» **Görev koşulları**
Sayfa alıntısında "Anonim Şirketlerde Ortaklıktan" ifadesinden başlayıp aşağıya doğru "ortaklık ilişkisini sonlandırabilir." ifadesine kadar uzanan her şeyi kelimesi kelimesine aktarın.

» **Sayfa alıntısı**

Anonim Şirketlerde Ortaklıktan Çıkarılma, Çıkma Ve Ayrılma
Giriş
Bir anonim şirket ile pay sahibi arasındaki ortaklık ilişkisi, kural olarak pay sahibinin payını devretmesi ile sona erer. Bir anonim şirketin payını elinde bulunduran kişi iradi olarak payını üçüncü bir kişiye devrederek ortaklık ilişkisini sonlandırabilir.

» **Saklanan kayıtlar**
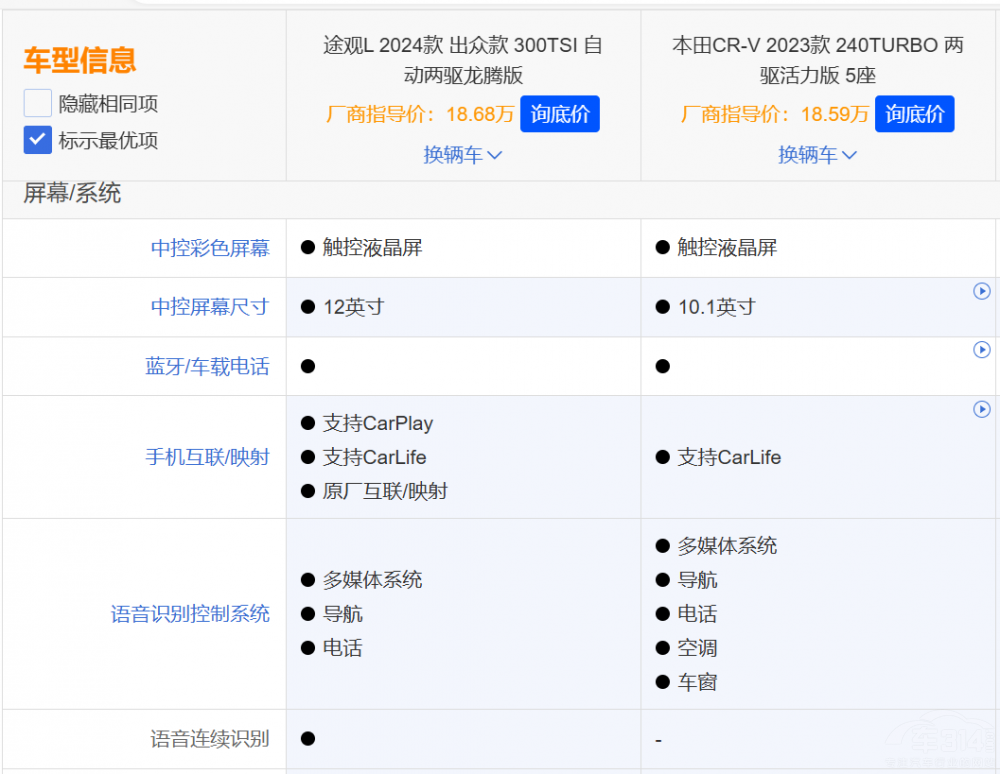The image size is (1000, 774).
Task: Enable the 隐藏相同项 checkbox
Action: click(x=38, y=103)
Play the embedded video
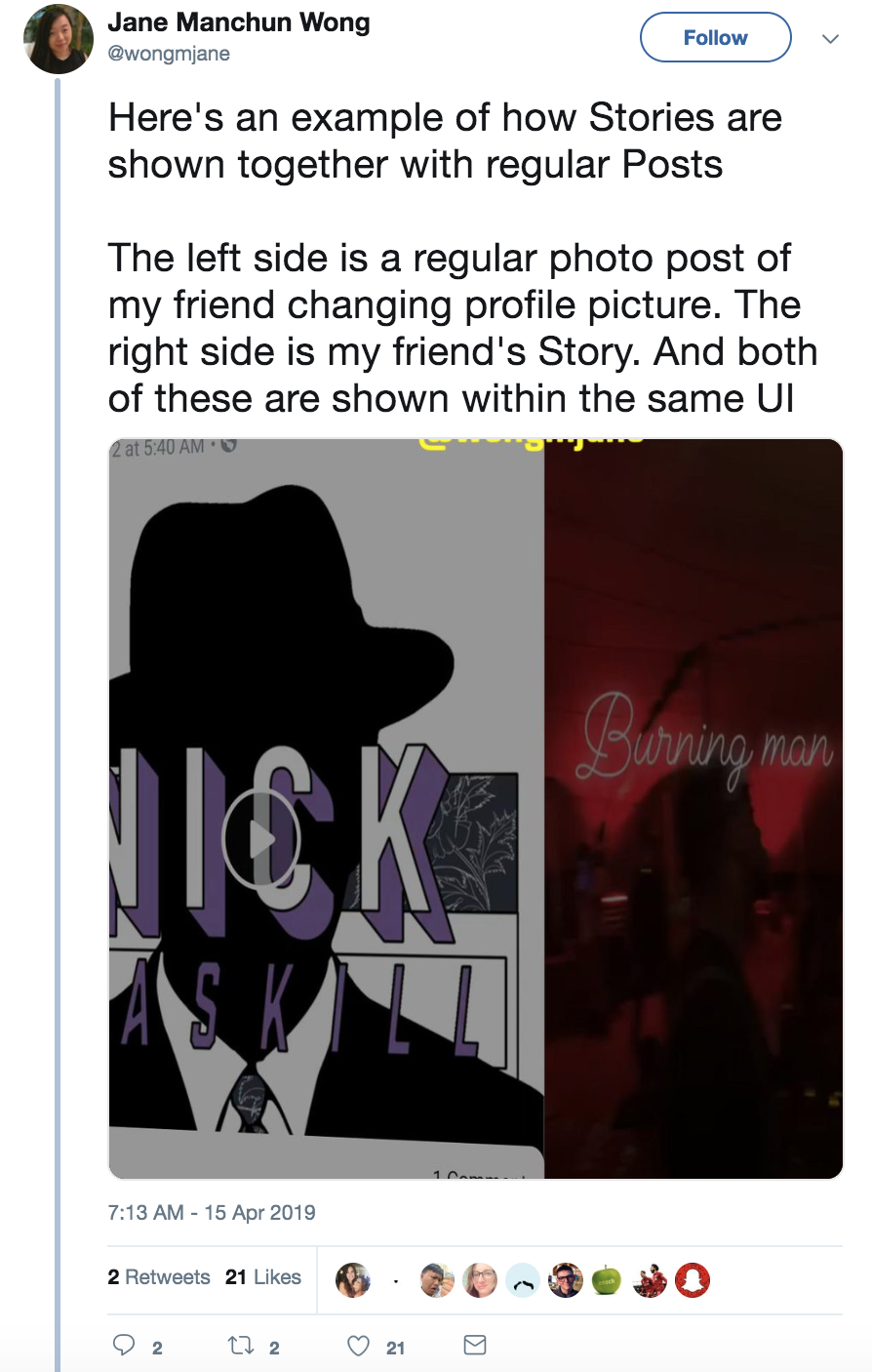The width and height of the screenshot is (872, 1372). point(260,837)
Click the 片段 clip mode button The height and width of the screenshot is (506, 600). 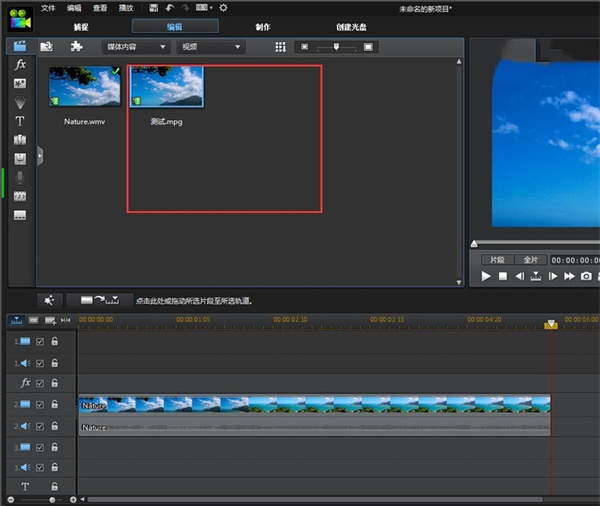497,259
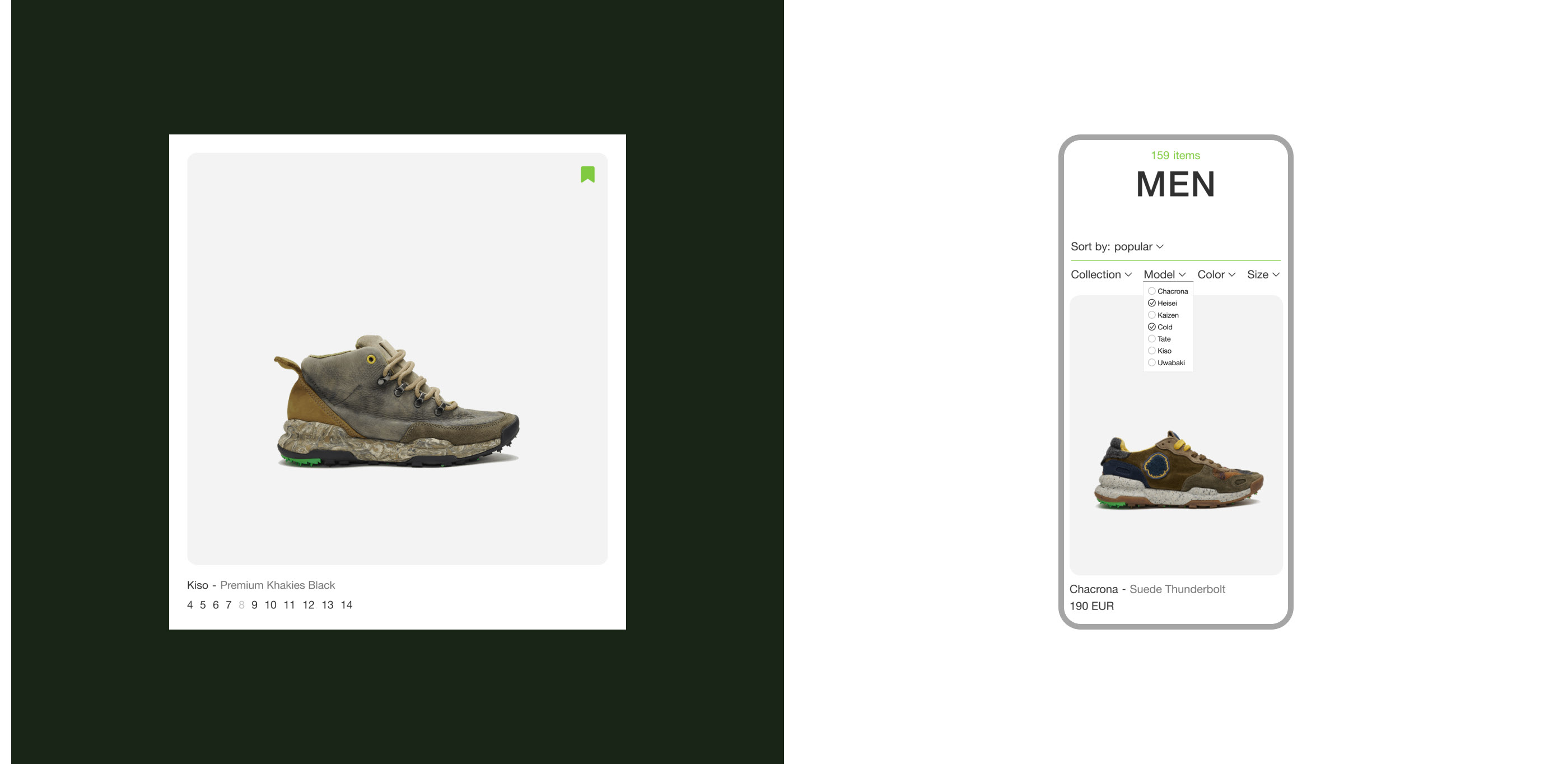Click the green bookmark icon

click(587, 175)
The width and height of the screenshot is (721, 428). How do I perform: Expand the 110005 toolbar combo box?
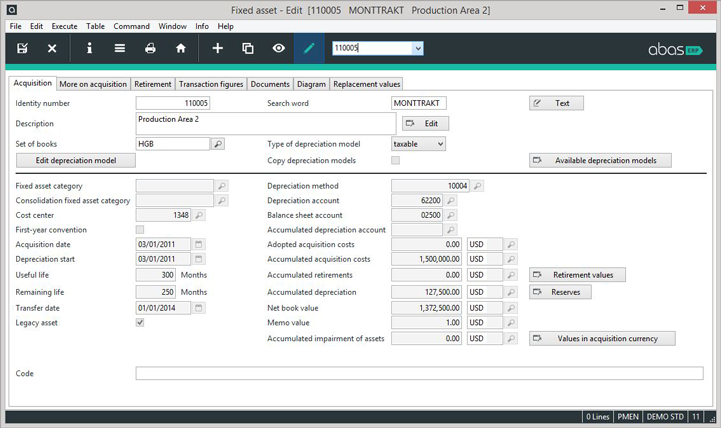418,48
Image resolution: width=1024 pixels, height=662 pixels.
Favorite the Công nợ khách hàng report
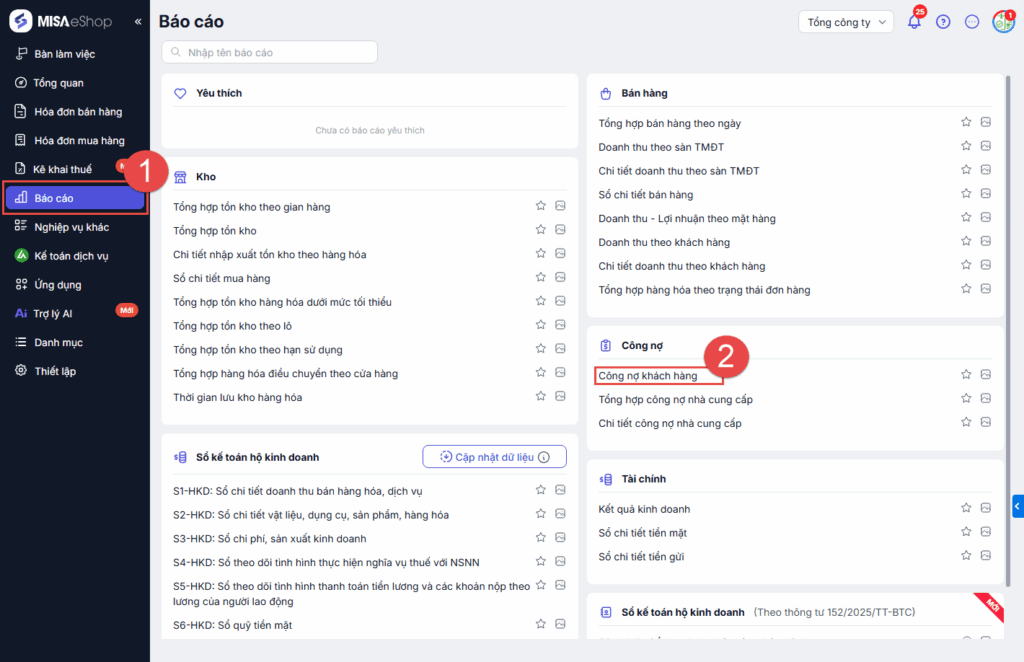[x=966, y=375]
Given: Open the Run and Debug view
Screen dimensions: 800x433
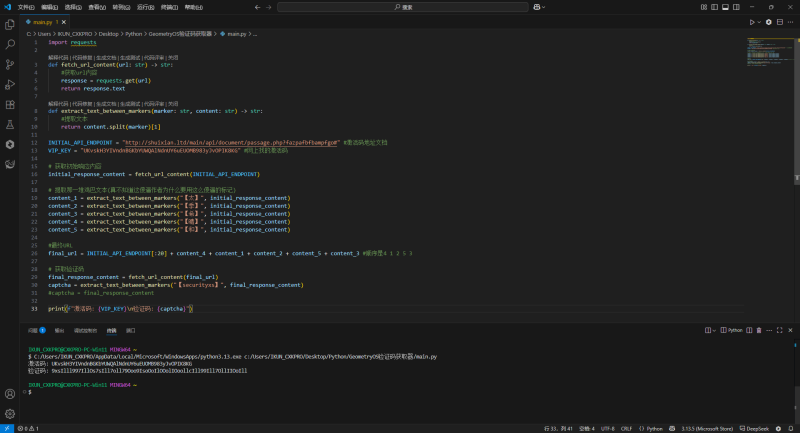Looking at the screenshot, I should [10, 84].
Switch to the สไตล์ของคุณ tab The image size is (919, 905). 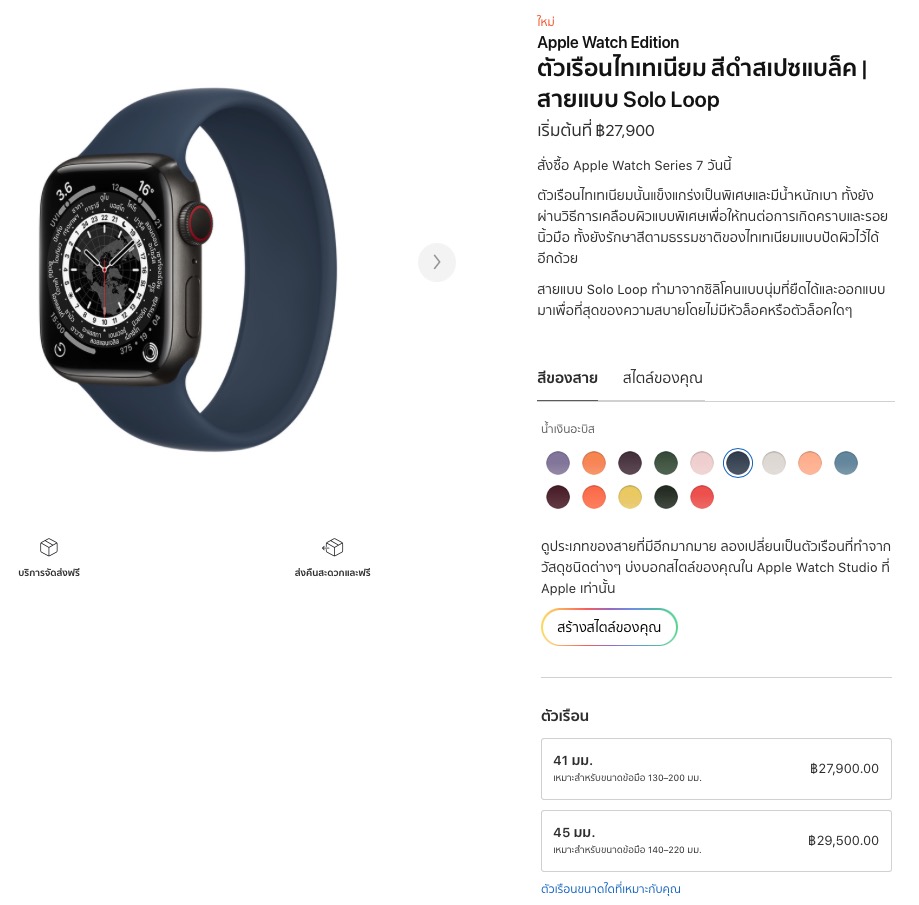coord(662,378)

» **Sonuç aşağıda**
Anonim Şirketlerde Ortaklıktan Çıkarılma, Çıkma Ve Ayrılma
Giriş
Bir anonim şirket ile pay sahibi arasındaki ortaklık ilişkisi, kural olarak pay sahibinin payını devretmesi ile sona erer. Bir anonim şirketin payını elinde bulunduran kişi iradi olarak payını üçüncü bir kişiye devrederek ortaklık ilişkisini sonlandırabilir.